Sunday, May 6, 2012

Chef on the Edge

"So Pete, let’s just fucking bang out these recipes,” Chang said.

“We’ll get fish in tomorrow and start playing around,” Serpico said.

“Fish is easy. I know you don’t want to, but you can use the buttermilk with the stabilizer and whip it so it’s like yogurt.”

“I’m thinking a spicy buttermilk. Maybe we’ll make it the consistency of the tofu.”

“Doesn’t Jean Georges have that fluke with a buttermilk dressing and champagne grapes?” Chang said. “It’s fucking badass, over fluke.”

David Chang and Peter Serpico were sitting in the basement office of Momofuku Ssäm Bar, going over what they had to get done before the opening of Ko. The stoves were in, and the gas was ready to be turned on, but they couldn’t cook there yet, because the fire-extinguishing system wasn’t installed. Ssäm Bar was Chang’s second restaurant; Ko was his third.

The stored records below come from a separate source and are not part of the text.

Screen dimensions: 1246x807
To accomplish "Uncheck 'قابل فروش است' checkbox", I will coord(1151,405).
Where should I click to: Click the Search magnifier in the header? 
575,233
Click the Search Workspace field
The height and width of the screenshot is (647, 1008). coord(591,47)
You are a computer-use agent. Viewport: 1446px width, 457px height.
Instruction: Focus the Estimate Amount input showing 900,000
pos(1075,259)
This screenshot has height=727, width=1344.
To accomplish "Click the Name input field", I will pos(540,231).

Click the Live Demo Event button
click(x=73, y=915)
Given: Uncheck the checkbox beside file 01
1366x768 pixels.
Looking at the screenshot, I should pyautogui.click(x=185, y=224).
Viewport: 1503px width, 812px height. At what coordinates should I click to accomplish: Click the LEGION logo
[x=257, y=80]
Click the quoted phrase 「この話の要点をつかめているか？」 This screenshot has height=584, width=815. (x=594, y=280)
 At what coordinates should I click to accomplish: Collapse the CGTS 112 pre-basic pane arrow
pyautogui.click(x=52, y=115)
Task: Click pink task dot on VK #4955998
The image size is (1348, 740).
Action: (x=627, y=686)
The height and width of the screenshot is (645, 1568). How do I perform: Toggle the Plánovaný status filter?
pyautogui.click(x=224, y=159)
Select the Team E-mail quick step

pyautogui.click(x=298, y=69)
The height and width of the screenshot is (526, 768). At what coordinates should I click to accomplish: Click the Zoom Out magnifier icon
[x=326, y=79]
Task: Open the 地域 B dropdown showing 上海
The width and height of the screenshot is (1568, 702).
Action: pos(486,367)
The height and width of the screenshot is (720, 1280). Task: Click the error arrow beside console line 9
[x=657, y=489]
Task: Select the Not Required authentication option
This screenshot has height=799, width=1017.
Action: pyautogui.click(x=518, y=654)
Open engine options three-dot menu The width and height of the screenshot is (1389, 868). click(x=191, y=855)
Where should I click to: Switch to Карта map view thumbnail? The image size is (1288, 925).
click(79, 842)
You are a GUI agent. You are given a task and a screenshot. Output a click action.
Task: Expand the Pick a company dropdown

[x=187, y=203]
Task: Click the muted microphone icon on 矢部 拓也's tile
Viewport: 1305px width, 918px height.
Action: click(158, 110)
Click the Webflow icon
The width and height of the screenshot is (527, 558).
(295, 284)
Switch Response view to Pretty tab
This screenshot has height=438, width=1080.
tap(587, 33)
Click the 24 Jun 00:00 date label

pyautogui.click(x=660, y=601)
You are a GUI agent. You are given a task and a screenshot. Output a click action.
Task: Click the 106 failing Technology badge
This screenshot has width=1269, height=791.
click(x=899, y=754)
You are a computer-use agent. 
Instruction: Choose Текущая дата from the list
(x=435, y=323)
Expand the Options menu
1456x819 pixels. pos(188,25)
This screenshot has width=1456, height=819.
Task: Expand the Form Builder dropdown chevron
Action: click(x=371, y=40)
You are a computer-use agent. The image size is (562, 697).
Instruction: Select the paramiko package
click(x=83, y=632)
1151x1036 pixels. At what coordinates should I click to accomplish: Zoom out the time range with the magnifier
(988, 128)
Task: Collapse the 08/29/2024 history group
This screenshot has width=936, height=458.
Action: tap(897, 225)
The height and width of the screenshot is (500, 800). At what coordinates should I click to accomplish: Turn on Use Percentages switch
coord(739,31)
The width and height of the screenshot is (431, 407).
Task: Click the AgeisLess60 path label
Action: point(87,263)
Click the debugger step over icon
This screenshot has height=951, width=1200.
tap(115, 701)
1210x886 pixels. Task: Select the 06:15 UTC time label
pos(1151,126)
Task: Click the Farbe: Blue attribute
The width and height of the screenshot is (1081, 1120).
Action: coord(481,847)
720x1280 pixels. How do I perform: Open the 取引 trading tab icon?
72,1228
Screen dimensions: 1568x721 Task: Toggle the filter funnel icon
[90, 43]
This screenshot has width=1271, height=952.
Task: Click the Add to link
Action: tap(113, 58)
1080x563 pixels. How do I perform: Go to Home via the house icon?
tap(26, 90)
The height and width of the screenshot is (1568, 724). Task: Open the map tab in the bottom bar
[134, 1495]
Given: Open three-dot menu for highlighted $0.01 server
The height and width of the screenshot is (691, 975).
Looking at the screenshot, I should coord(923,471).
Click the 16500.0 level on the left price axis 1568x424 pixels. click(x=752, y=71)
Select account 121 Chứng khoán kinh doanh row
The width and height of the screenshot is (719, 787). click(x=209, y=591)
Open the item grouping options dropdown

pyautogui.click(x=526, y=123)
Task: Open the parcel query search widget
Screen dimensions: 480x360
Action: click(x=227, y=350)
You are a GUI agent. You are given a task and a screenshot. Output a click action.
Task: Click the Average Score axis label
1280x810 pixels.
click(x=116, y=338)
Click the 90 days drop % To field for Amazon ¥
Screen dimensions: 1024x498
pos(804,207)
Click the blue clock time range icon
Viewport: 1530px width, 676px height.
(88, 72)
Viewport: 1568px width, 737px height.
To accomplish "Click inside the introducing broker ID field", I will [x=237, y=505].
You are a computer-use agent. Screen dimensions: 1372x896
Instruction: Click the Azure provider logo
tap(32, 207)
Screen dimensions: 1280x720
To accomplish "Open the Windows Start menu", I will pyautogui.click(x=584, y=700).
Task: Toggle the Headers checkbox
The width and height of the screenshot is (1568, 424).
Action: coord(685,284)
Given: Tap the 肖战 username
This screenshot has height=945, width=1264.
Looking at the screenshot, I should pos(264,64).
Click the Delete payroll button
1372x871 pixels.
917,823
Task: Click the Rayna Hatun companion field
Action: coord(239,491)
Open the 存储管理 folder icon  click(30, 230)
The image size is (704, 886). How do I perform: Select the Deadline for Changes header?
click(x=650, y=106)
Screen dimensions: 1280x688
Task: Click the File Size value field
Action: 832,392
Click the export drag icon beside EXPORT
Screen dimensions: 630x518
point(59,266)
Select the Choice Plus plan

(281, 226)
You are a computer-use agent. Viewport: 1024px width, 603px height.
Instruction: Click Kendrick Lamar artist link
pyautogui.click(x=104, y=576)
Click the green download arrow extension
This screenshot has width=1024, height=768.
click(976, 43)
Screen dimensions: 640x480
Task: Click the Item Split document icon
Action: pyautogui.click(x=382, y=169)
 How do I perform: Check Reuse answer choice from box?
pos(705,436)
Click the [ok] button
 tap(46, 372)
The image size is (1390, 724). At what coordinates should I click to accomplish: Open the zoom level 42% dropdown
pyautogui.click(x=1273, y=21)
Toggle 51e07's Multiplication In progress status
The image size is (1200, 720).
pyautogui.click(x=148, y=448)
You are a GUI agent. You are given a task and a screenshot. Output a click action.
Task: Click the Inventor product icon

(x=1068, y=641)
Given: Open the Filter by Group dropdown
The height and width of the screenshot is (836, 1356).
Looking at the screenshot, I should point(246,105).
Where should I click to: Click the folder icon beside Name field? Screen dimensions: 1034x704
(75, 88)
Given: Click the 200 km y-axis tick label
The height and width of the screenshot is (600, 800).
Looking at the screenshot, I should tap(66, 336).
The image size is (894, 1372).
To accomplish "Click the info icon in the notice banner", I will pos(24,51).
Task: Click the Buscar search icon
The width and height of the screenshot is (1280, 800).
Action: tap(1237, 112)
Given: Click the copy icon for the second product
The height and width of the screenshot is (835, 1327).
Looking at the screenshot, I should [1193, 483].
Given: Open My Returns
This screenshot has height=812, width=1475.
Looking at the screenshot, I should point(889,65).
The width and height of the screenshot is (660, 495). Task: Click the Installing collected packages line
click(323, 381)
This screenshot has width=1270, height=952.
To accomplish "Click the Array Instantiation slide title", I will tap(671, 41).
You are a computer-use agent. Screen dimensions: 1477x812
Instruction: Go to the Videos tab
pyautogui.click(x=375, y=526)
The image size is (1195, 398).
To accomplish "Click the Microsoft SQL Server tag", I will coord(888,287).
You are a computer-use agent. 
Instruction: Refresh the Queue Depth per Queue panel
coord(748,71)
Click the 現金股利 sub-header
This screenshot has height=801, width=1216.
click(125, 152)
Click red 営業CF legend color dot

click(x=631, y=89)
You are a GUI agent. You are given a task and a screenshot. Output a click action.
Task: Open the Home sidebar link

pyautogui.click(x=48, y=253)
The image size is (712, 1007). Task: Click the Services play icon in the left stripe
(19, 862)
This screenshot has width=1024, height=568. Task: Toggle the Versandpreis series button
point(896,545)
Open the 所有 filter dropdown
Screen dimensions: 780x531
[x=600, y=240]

Chang is only thirty, but in the past couple of years he has unexpectedly and, in his mind, accidentally and probably fraudulently, become one of the most celebrated chefs in the country. He is way too neurotic to handle this, however, so he compensates by representing himself as a bumbling idiot. He is five feet ten, built like a beer mug, and feels that most food tastes better with pork.

Serpico is Ko’s chef. He has worked with Chang for a couple of years, after a job at Bouley. He and Chang both raze their hair to buzz cuts, but while Chang’s makes his head look rounder and more baby-like, Serpico’s makes him look sharper, wirier, ready to flee.

“O.K., the one thing we don’t have down and standardized is scallops, which we’re gonna do right now.”

They’d been working on the scallop dish for weeks. It was a thing of beauty: a smear of black nori purée on the bottom of the bowl; then a layer of sea scallops and chanterelles and possibly clams; and then, spooned on top in front of the customer, a soft heap of foaming dashi (kelp and dried-bonito broth), made intentionally unstable with just a little methylcellulose, so that in front of the customer’s eyes the bubbles would burst and dissipate into a fishy liquid, at exactly the speed that foam from a wave dissipates onto sand. It looked like the sea and tasted like the sea, and Chang was extremely proud of it. The only thing he was worried about was the word “foam,” which, owing to its trendiness in the nineties, had become a symbol of everything pretentious and unnatural about nineties cuisine. In Chang’s mind, he was making fun of foam, but of course some people were not going to get that and were going to think he was just another leftover foam slave. “It’s gonna piss people off,” he said happily.

Serpico noticed a giant eggshell next to Chang’s computer.

“Is that the ostrich egg you cooked up the other day?” he asked. “How was it?”